Matthew S. Warner, a partner at law firm Preti Flaherty Beliveau & Pachios LLP who represented the plaintiffs in Maine, told CBT at the time that the First Circuit’s ruling “confirms that the U.S. Constitution applies to the marijuana industry like it does to any other. … To have constitutional protections in place that every other industry has will be good for the industry in the long run, and it should certainly influence the way policymakers start doing their jobs, now.”

In addition to the First and Second Circuit rulings that are now finalized, there are three active appeals—one in the Fourth Circuit and two in the Ninth Circuit—that also relate to the dormant Commerce Clause’s application to state cannabis license preferences.

Notably, Jensen is a lawyer tied to the appeals in both the Fourth and Ninth circuits, but for different clients.

Should there be an eventual circuit split, the losing parties could seek relief before the U.S. Supreme Court.

RELATED: Revisiting Gonzalez in the Face of a Potential Circuit Split

In Tuesday’s Second Circuit ruling, Jacobs wrote that “a prohibition intended to eradicate an interstate market is not a license for states to incubate intrastate markets in the same product.”

▶ [Stated goal 1]: Repeat the portion of the cannabis licensing passage from "Matthew S. Warner, a" to "for different clients." word for word.
▶ [Stated goal 2]: Name each federal appeals circuit that the cannabis licensing passage mentions.
▶ [Stated goal 3]: Carry the cannabis licensing passage forward from its final sentence with a few more sentences.

▶ [Data]:

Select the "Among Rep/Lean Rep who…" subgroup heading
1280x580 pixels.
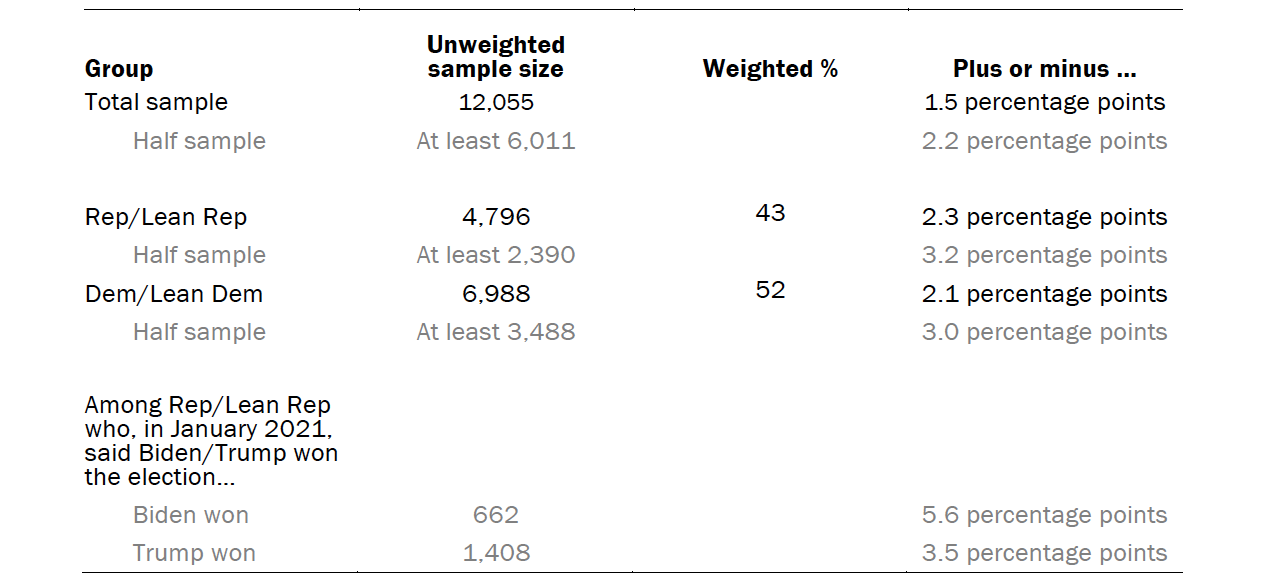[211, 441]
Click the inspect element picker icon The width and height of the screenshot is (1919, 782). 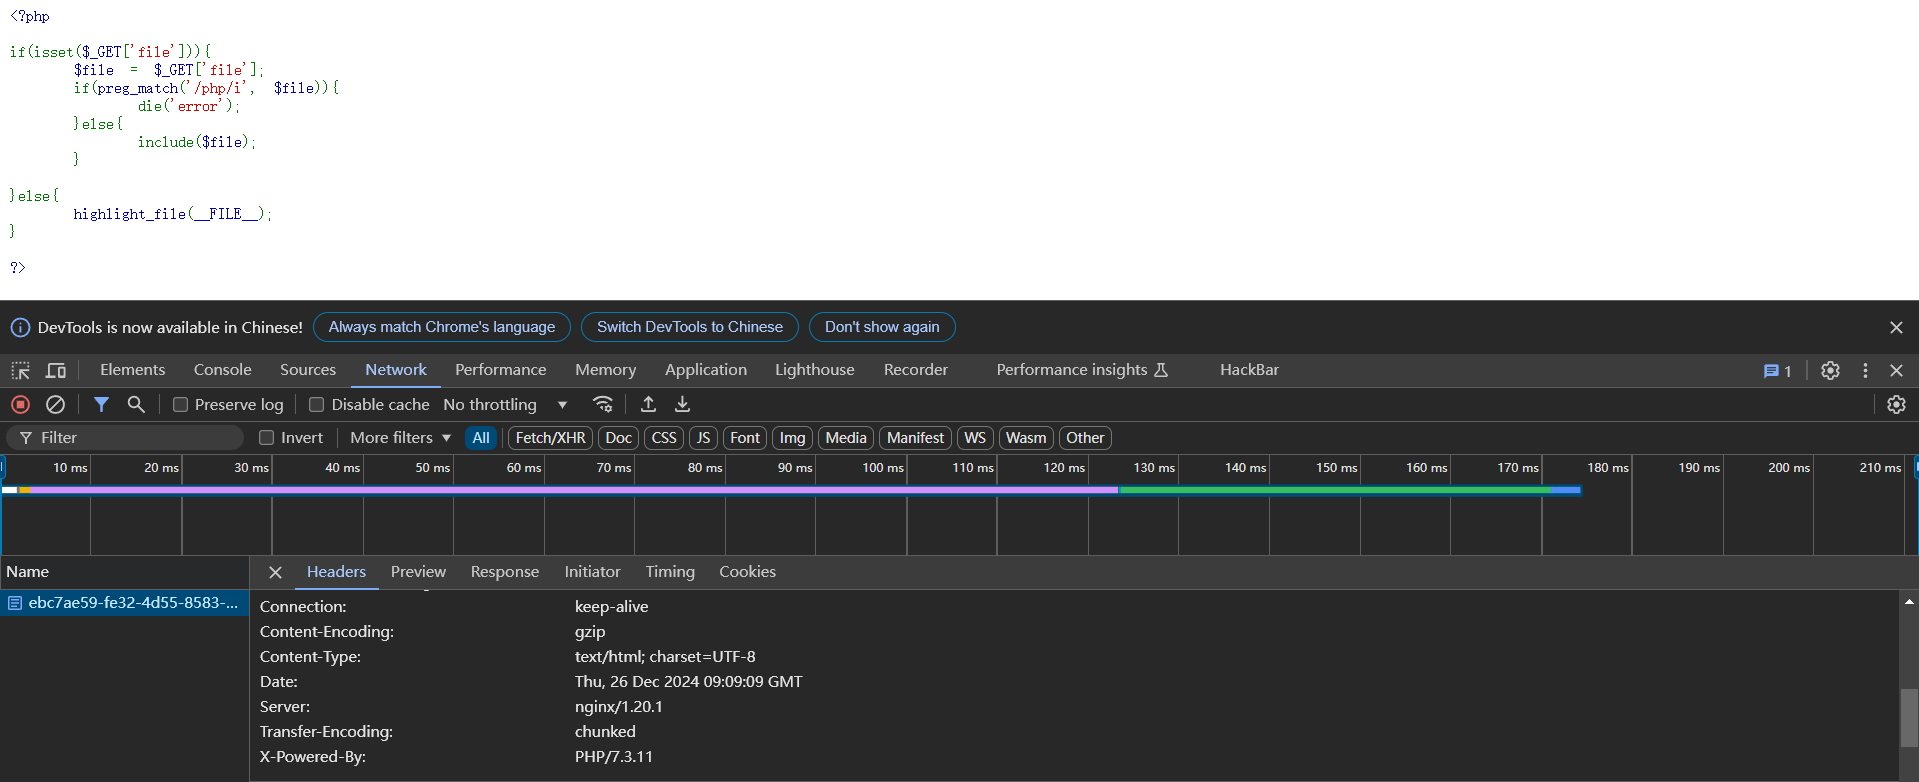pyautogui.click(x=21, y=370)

▶ [Output 1]:
Matthew S. Warner, a partner at law firm Preti Flaherty Beliveau & Pachios LLP who represented the plaintiffs in Maine, told CBT at the time that the First Circuit’s ruling “confirms that the U.S. Constitution applies to the marijuana industry like it does to any other. … To have constitutional protections in place that every other industry has will be good for the industry in the long run, and it should certainly influence the way policymakers start doing their jobs, now.”

In addition to the First and Second Circuit rulings that are now finalized, there are three active appeals—one in the Fourth Circuit and two in the Ninth Circuit—that also relate to the dormant Commerce Clause’s application to state cannabis license preferences.

Notably, Jensen is a lawyer tied to the appeals in both the Fourth and Ninth circuits, but for different clients.

▶ [Output 2]:
First Circuit
Second Circuit
Fourth Circuit
Ninth Circuit

▶ [Output 3]:
The judge explained that while bans on interstate commerce can lead to complementary state bans, New York has not banned interstate cannabis traffic but rather provided licensing preferences to individuals who obtained cannabis convictions in New York, whether they left the state thereafter or not.

“To privilege state protectionist legislation, Congress must do more than disapprove of an interstate market: It must approve the protectionism itself,” Jacobs wrote.

“The only thing Congress has clearly authorized by criminalizing marijuana is federal prosecution for the manufacture, distribution and possession of marijuana,” the judge wrote. “Congress has given New York no clear permission to favor its residents over others whose businesses skirt the federal drug laws.”